According to him, all These volunteers who cover 1,200 settlements, are from the settlements they cover and reside in these settlements. They are kitted with tools and commodities necessary for easy diagnosis and treatment of children aged 2 months to under-5 years (59 months). They were also trained to refer conditions with danger signs that are beyond what they were assigned to treat. Health workers from the main PHC in each ward where the CORPs operate were also trained and empowered to supervise the CORPs monthly.

ALSO READ: Healthcare needs adequate attention to curb medical tourism ― Sultan

It is also a strategy to bridge the gap of easy access to PHCs by those HTR communities. All treatment is free. So far, the CORPs have seen and attended to over 93,000 under 5-year children and treated over 68,000 for malaria, diarrhoea, and pneumonia in those HTR settlements.

Furthermore, Community-based Management of Acute Malnutrition (CMAM) was one of the interventions of UNICEF in the state before the coming EU-UNICEF MNCHN project. However, the project scaled up the intervention, previously in only 3 LGAs (Kirfi, Katagum and Dambam), with additional 6 LGAs (Bauchi, Darazo, Gamawa, Itas Gadau, Tafawa Balewa, and Warji) to 9 LGAs. This has led to screening, admission, and successful treatment of 91.4% of over 24,000 severely malnourished children in the 6 EU-UNICEF funded CMAM sites. EU-UNICEF also provides micronutrient powder (MNP) to 6-23 months old children in the state, especially through the CMAM sites to prevent malnutrition; and has since commencement in the second quarter of 2018, reached 84,482 children aged 6-23 months with MNP covering 168% of the project target.

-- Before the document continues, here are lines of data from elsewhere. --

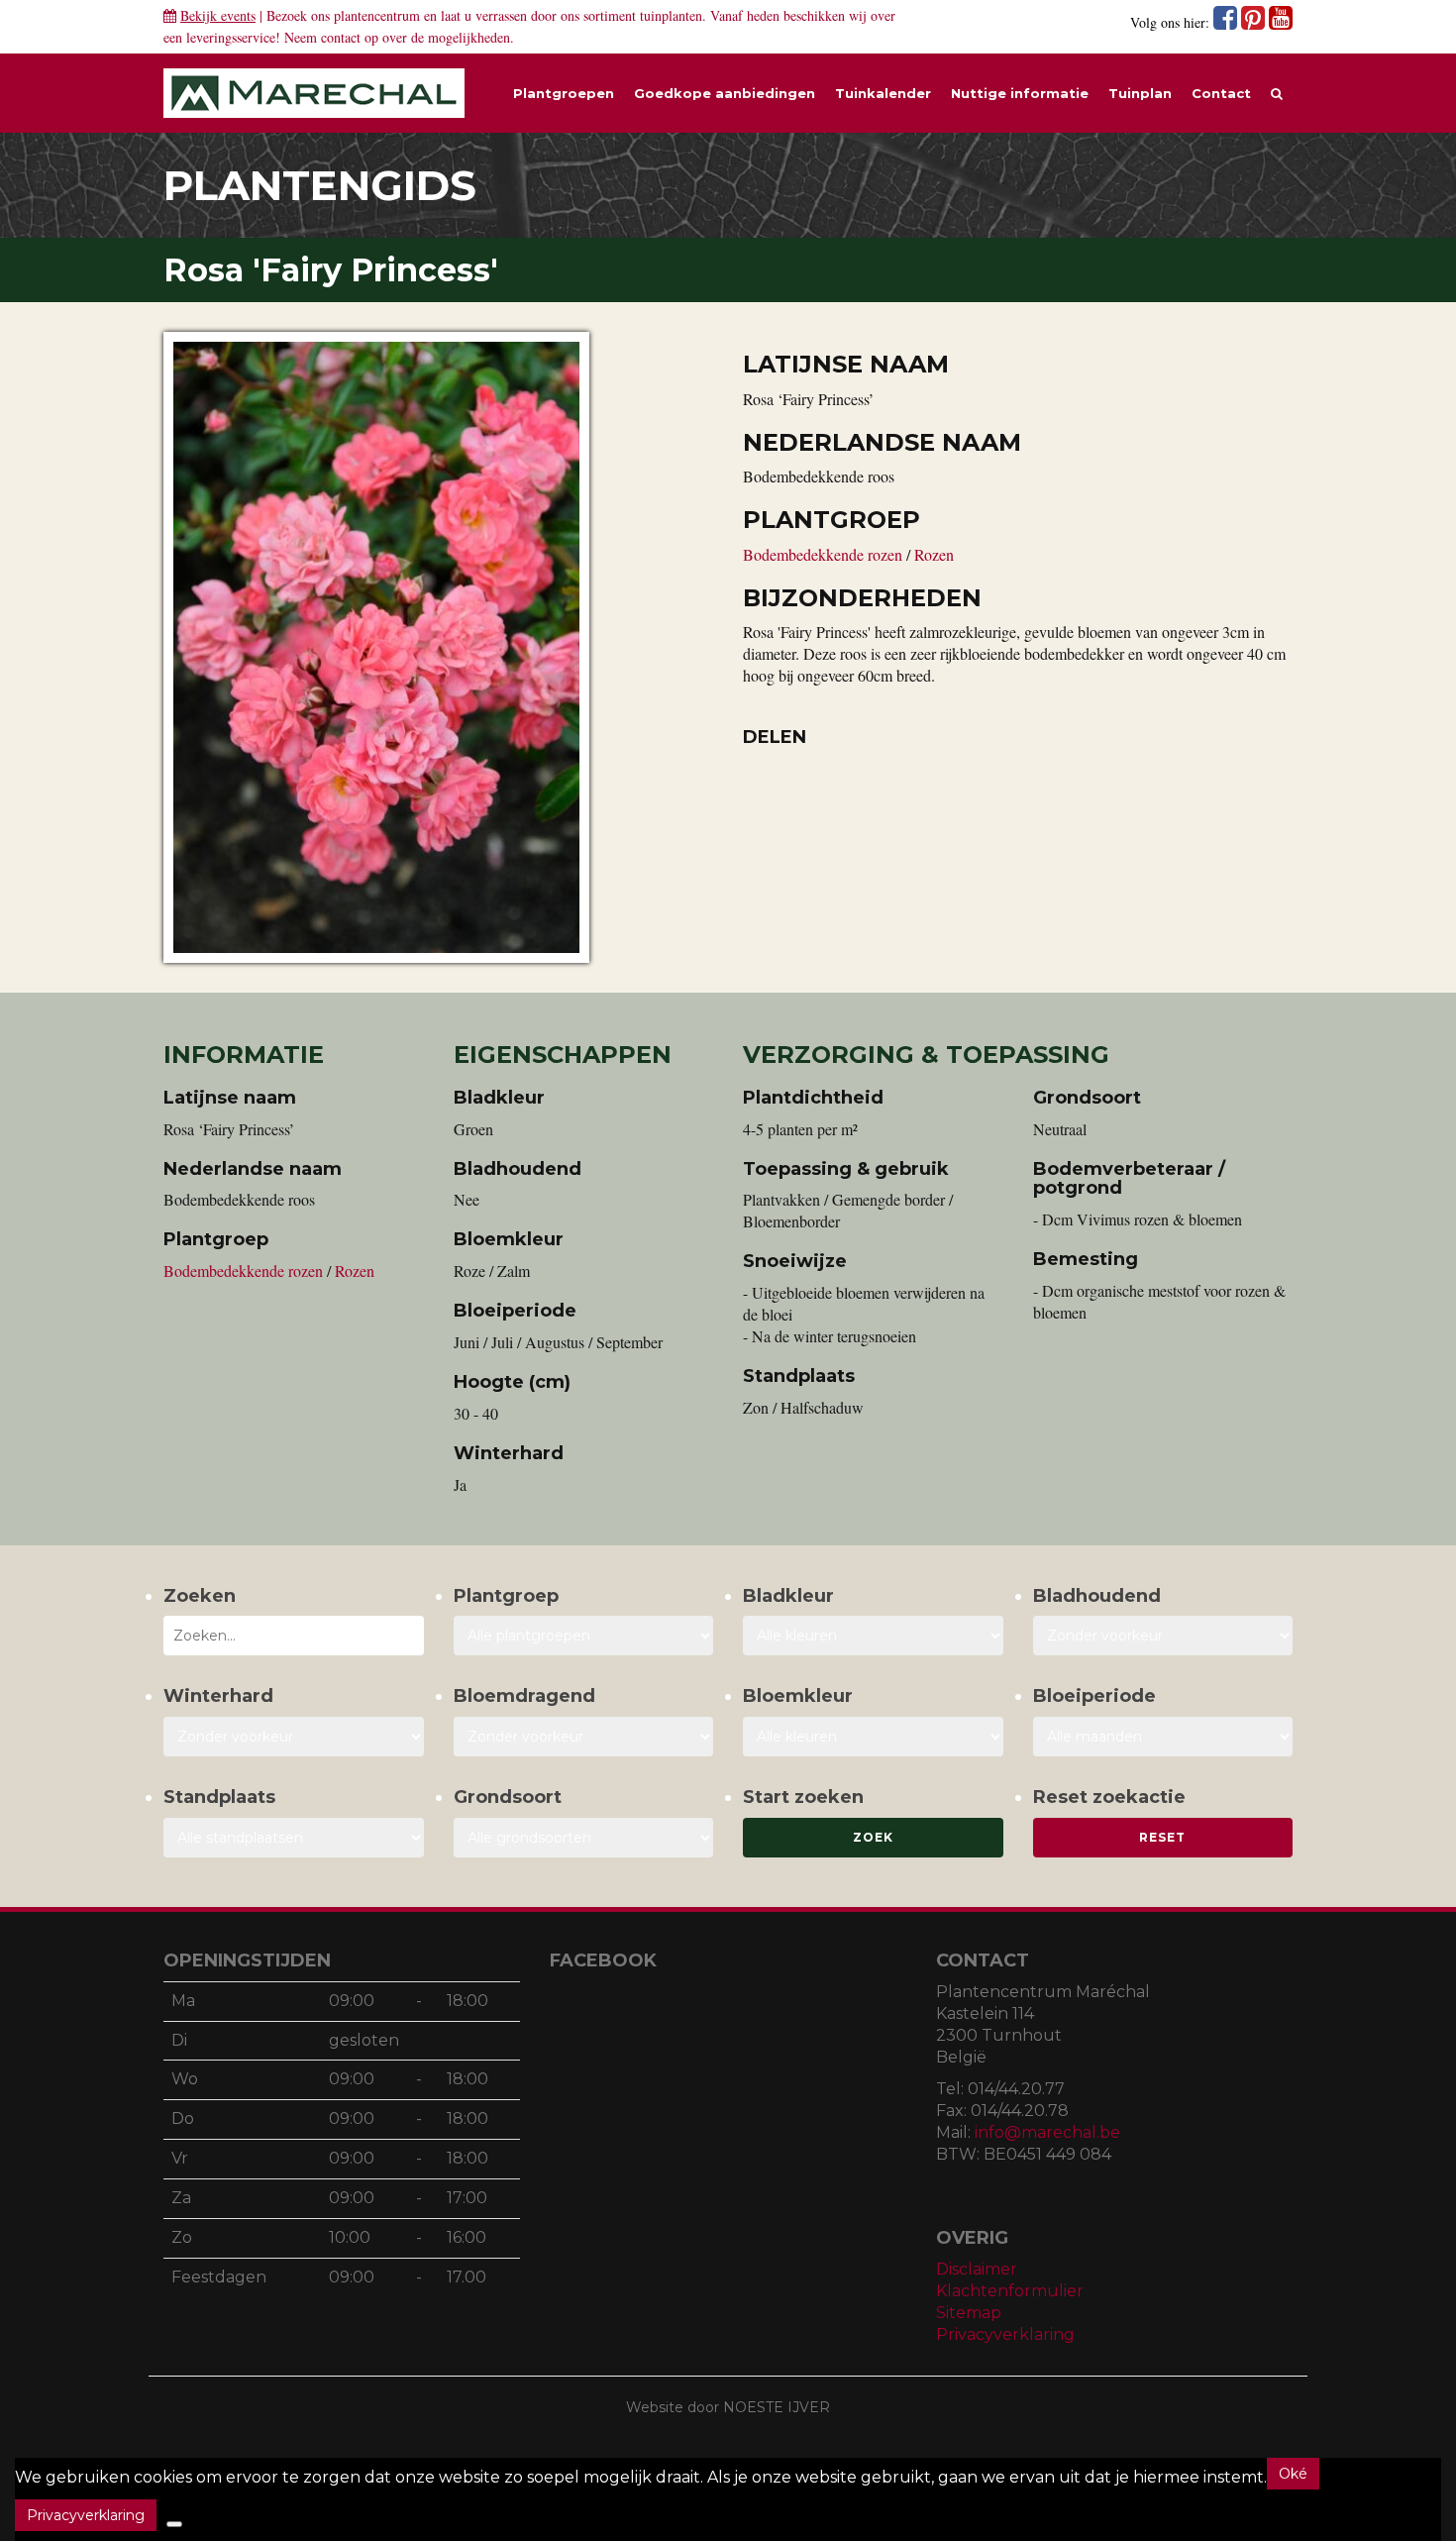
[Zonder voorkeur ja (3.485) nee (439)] (584, 1736)
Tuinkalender (883, 93)
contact (341, 37)
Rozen (934, 554)
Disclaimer (976, 2269)
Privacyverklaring (1005, 2334)
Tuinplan (1140, 93)
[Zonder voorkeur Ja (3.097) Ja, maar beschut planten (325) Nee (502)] (293, 1736)
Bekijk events (218, 15)
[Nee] (174, 2524)
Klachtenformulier (1010, 2290)
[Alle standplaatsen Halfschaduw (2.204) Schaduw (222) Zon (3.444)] (293, 1837)
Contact (1221, 93)
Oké (1293, 2474)
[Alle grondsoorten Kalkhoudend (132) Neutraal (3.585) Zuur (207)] (584, 1837)
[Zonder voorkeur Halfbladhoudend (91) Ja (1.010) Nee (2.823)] (1163, 1635)
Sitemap (968, 2312)
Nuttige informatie (1020, 93)
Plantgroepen (563, 93)
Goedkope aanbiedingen (724, 93)
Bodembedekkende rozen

The project also engaged the services of Clinical Mentors (Doctors and Midwives from General Hospitals, and the LGA MCH Coordinator) in all LGAs to visit all main PHCs in each LGA to continually mentor the health workers to ensure quality of care just as 212 Motorcycles have been supplied to selected main PHCs to help the health workers carry out outreach integrated services to distant settlements.

Also, Renovation of selected PHCs (108) to improve infrastructure ongoing, with 32 already completed just as Conditional Cash Transfer (CCT), a Social Protection Program (SPP) in 3 LGAs (Bauchi, Katagum and Misau) where a pregnant woman is enrolled into ANC and given transport fare of N1,000 in each of her recommended 4 ANC visits; N4,000 when she delivers in the health facility and child receives first immunization vaccines, and N1,000 in each of the next 4 immunization schedules for the child.

These amount to a total of N12,000 for one woman from pregnancy stage, through delivery, to fully immunized stage of the infant. This strategy is designed to bridge the gap of financial barriers hindering pregnant women in remote communities from attending ANC; delivering in the hospital or fully immunizing their children against preventable diseases. Over 3,500 women have benefitted from the scheme in the 3 supported PHCs.

The project has also supported the state through National Population Commission (NPopC) and State Primary Health Care Development Agency (SPHCDA) to conduct Birth Registration (BR) of children through mass campaigns and through routine BR at the PHC levels; and so far, over 1,420,000 under 5-year children have been registered and received BR certificates.

He concluded that These, amongst several other interventions, are the strategies employed by UNICEF to meet the objectives of the European Union (EU) funded MNCHN project.